Subtotal fasting involves a restricted intake of carbohydrates and energy, primarily through vegetable juice and vitamin and mineral supplements. Fasting can reverse the usual immunological condition associated with RA by lowering the quantity and activity of CD4+ cells. Increased Th1 and Th17 lineage differentiation and activation of CD4+ T cells are common in RA [ 38 ]. T cell activation can be reduced by a brief (7-10 days) fasting period, which can also have a transient immunosuppressive impact. While evidence of decreased pain and inflammation (as assessed by ESR and CRP) has been shown while fasting, these benefits are transient and do not result in long-term adjustments to disease activity [ 39 ].

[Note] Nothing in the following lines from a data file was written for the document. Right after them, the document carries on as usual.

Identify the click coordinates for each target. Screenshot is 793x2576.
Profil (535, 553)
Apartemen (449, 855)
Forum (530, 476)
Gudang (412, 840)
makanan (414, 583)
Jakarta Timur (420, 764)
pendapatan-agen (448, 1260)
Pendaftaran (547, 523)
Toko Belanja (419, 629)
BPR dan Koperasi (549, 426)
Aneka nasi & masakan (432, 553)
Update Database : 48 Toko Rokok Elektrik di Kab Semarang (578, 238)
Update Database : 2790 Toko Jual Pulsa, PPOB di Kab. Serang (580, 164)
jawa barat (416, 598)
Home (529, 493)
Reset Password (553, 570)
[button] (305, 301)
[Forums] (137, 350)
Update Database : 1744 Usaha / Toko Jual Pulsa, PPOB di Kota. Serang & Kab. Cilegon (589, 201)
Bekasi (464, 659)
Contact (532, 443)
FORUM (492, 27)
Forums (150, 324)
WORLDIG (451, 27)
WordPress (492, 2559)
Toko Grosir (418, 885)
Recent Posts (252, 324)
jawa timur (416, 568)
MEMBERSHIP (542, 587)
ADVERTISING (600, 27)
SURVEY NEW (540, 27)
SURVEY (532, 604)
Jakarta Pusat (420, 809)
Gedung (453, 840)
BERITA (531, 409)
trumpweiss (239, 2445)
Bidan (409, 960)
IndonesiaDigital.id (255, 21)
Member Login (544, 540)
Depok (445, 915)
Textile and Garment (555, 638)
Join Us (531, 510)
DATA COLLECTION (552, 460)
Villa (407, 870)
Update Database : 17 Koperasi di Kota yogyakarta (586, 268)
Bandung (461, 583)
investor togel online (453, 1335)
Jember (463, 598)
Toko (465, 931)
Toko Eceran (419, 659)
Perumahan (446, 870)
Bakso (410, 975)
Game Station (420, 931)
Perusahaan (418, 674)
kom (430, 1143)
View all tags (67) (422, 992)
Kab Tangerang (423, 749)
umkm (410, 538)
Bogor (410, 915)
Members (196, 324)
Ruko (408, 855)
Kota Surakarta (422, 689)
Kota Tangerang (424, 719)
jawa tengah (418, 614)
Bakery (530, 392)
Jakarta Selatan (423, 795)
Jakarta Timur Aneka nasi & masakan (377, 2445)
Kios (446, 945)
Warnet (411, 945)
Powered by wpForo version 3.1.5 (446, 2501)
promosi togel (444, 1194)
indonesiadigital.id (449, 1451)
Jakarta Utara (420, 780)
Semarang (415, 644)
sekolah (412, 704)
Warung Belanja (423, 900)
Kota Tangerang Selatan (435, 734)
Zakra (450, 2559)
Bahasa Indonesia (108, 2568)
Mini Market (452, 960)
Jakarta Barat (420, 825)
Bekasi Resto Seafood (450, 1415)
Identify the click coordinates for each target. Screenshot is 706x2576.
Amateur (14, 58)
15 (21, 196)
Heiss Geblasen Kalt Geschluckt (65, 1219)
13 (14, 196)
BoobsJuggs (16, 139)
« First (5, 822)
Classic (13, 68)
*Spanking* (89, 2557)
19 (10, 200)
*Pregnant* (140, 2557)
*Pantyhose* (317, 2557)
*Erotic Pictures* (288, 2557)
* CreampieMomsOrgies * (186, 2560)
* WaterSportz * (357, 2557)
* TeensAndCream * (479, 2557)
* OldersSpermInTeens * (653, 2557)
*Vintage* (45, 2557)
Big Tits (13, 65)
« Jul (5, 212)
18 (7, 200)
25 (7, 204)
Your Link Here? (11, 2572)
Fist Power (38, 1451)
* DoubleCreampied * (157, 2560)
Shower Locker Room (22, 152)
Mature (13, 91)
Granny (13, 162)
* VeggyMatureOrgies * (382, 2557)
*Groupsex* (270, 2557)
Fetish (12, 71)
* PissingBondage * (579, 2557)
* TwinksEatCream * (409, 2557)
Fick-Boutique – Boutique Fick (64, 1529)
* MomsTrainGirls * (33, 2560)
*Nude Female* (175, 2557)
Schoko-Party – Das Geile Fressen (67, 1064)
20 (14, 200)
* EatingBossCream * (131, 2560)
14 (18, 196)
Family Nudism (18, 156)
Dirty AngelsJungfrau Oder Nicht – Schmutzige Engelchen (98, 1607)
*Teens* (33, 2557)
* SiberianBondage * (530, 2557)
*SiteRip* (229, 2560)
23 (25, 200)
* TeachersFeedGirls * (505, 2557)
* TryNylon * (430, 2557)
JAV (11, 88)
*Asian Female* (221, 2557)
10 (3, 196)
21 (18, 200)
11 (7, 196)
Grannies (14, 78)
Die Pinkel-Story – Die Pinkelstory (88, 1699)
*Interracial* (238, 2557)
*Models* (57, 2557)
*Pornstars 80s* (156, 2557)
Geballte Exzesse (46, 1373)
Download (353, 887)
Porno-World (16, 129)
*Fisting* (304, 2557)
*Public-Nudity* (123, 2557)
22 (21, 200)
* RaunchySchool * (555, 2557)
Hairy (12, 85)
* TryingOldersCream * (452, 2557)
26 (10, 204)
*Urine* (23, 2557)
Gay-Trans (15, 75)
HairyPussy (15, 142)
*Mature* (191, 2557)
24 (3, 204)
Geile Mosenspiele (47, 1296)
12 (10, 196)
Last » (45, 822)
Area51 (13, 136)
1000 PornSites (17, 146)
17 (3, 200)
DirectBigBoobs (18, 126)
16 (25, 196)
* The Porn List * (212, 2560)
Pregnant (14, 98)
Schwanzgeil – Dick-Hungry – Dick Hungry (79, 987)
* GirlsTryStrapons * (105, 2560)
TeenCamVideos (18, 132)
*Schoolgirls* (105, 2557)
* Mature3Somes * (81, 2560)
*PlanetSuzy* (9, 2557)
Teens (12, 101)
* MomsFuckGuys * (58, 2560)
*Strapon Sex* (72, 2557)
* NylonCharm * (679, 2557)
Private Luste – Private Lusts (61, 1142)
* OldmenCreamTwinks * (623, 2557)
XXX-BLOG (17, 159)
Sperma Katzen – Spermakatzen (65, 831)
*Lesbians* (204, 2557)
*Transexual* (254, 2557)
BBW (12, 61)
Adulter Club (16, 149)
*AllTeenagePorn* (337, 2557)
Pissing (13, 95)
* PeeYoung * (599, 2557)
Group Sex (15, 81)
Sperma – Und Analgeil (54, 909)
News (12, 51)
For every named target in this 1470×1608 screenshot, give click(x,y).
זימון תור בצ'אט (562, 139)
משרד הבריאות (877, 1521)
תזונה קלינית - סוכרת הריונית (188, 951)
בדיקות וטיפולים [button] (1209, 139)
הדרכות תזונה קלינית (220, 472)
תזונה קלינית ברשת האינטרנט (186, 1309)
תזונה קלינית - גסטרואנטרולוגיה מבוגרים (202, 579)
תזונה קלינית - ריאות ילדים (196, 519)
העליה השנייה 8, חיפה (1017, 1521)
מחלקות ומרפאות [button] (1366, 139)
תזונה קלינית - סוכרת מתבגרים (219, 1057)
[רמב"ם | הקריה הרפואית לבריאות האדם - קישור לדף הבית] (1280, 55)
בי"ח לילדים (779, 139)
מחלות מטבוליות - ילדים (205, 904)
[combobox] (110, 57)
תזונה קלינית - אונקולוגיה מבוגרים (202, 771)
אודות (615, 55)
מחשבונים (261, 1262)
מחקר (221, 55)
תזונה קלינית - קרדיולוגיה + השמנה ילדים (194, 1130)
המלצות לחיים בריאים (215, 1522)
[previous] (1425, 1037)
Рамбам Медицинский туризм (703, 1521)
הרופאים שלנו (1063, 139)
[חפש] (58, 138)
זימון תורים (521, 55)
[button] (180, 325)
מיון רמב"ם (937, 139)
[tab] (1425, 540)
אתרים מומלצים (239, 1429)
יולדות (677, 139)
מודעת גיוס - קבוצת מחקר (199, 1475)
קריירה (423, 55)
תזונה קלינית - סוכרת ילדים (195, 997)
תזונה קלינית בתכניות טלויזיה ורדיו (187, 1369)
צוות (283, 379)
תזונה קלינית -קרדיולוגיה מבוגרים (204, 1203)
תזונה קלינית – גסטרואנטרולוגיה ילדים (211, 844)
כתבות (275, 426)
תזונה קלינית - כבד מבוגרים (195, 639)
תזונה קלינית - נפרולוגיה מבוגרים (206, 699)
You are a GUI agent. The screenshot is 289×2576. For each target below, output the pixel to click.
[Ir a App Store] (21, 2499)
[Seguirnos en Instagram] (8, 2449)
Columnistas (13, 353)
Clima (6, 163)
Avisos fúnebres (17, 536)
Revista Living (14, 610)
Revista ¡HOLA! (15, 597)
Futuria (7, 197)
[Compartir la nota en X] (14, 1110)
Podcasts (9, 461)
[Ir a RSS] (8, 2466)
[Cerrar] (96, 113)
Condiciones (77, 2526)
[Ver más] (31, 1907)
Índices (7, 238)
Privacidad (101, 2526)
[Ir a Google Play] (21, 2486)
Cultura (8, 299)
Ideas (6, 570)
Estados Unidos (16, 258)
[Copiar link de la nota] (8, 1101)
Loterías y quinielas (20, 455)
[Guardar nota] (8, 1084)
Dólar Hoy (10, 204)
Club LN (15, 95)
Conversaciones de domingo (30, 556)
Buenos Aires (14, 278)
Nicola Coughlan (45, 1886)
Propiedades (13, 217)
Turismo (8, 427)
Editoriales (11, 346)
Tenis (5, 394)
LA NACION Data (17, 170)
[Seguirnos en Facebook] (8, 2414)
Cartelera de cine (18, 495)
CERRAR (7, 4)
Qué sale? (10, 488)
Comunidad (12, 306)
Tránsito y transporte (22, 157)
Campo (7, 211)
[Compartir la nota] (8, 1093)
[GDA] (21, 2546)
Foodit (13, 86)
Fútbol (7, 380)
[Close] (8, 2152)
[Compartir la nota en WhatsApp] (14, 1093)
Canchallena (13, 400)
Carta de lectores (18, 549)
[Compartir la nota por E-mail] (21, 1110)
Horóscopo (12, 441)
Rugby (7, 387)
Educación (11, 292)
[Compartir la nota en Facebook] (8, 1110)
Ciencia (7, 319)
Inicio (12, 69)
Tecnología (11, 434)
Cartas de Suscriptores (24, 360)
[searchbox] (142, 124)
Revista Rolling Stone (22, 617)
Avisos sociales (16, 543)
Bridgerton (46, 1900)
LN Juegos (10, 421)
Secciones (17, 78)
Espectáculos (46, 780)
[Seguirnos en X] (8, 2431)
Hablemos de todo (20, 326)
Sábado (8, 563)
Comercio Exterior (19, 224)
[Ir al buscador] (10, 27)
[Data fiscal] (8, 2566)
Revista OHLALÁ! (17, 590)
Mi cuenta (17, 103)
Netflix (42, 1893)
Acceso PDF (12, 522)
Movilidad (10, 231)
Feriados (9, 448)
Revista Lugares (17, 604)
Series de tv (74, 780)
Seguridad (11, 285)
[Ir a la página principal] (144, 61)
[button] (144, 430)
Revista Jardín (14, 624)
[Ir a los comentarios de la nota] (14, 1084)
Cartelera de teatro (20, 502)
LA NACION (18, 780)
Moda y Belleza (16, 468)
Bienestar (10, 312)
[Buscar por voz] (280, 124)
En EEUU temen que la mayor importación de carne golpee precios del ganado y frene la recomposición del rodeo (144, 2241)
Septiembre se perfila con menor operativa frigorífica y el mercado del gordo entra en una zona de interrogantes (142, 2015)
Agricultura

It has been demonstrated that a vegan diet, rich in dietary fibers, lactobacilli, and antioxidants, can improve the composition of the gut flora and RA disease activity. Twenty-four people with moderate to severe RA participated in a single-blind dietary intervention experiment and followed a low-fat diet (less than 10% fat) for four weeks. Except for the length of the morning stiffness, there were notable decreases in body weight and RA symptoms after this time [ 40 ]. A comparative analysis of all the studies included in the review is described in Table  1 .

Conclusions

In conclusion, eating a diet high in raw or mildly cooked vegetables, especially greens and legumes, as well as adding spices like ginger and turmeric, might be beneficial for treating rheumatoid arthritis (RA). The diet should also include seasonal fruits and probiotic yogurt, which are high in natural antioxidants and anti-inflammatory qualities. On the other hand, meals heavy in salt, oils, butter, sugar, and animal products should be avoided by patients, as well as processed foods. Furthermore, nutritional supplements such as multivitamins, vitamin D, and cod liver oil can help treat RA. This dietary-focused strategy and low-impact aerobic training can be utilized to improve RA self-management at a reasonable cost. Nevertheless, it's important to emphasize that great patient compliance is usually required for effective RA therapy and management. Studies have repeatedly shown that smoking greatly increases the chance of RA, especially in those genetically predisposed to the condition. Exposure to silica is a strong non-smoking inhalant risk factor for RA, and it may interact with smoking. These two variables are linked to a common notion of systemic and pulmonary mucosal inflammation. Among the other inhalants, silica is the most significant inhalant risk factor. Though several research have examined possible links between different reproductive variables and the risk of RA, the impact of female hormones on that risk is still unknown. Inconsistent findings might be ascribed to methodological flaws and biases, including failing to account for smoking. Higher hormonal levels are associated with factors like early menarche, late menopause, parity, postmenopausal hormone therapy (PMH), and oral contraceptive use; lower hormonal levels are associated with postpartum status, early menopause, late menopause, and the use of anti-estrogen medications. A fascinating method for researching hormone exposures in females may be to evaluate total hormonal exposures while considering a woman's lifetime reproductive experiences.

The authors have declared that no competing interests exist.